Faits et événements Le programme d'immigration du gouvernement s'étend aux Biélorusses et aux Moldaves
Biélorusses et Moldaves pourront à l'avenir obtenir plus facilement un permis de séjour permanent en République tchèque. Une nouvelle mesure qui s'inscrit dans le cadre d'un programme d'immigration lancé en 2003 par le gouvernement et qui a pour but de faire face à une démographie en chute libre et au vieillissement de la population.
Si la République tchèque lutte, comme bon nombre de ses voisins européens,
contre l'immigration massive de travailleurs venant de pays économiquement
faibles, elle soutient par contre activement l'immigration de travailleurs
qualifiés. En effet, avec une population vieillissante et un taux de
natalité en baisse, le pays a besoin de nouvelles forces de travail,
jeunes et expérimentées, et de nouveaux citoyens. C'est dans cet esprit
qu'un programme d'immigration a été lancé en 2003. Destiné aux candidats
étrangers titulaires d'un diplôme de niveau supérieur et parlant tchèque,
ce programme leur permet de bénéficier, en un temps réduit de deux ans et
demi, d'un permis de séjour permanent et, à terme, de la citoyenneté
tchèque.

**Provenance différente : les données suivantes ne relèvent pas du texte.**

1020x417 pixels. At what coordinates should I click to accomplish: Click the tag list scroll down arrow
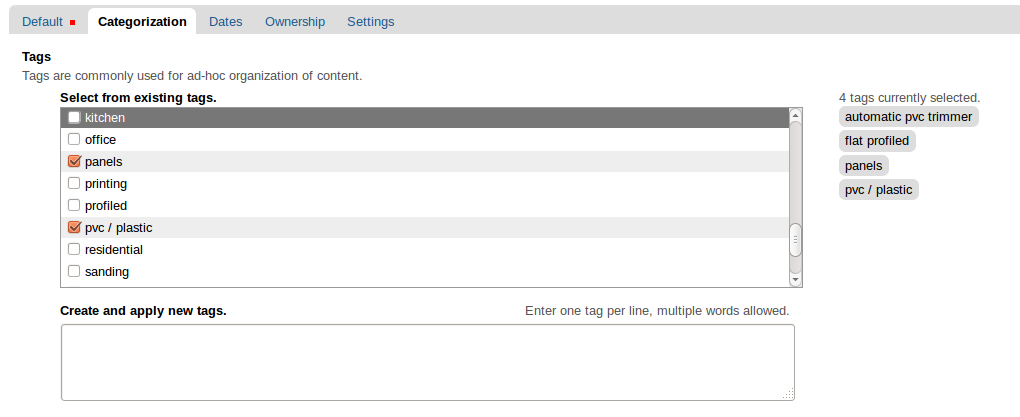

Pour être sélectionnés, ces étrangers doivent auparavant remplir
certaines conditions comme avoir un visa de plus de 90 jours et un emploi,
ou encore être en dessous d'une certaine limite d'âge.
Photo: European Commission
Jusqu'à présent, ce programme concernait uniquement les ressortissants
bulgares, croates et kazakhs, qui ont été un peu plus d'une centaine à
avoir été sélectionnés en 2003. Le gouvernement tchèque souhaite désormais
que leur nombre atteigne les 700 en 2004. Le gouvernement a également
décidé, ce mercredi, de rallonger la liste des pays inclus dans ce
programme d'immigration : Moldaves et Biélorusses auront ainsi, dès le
mois d'octobre de cette année, les mêmes facilités que leurs confrères
croates, bulgares ou kazakhs. En attendant que d'autres les rejoignent.
Cette politique, qui a pour objectif d'augmenter le nombre de citoyens tchèques, ne vise en aucun cas les communautés de l'ex-bloc soviétique, tels les Ukrainiens, ou la communauté vietnamienne, pourtant majoritaires en République tchèque, mais qui constituent souvent une main-d'oeuvre peu qualifiée.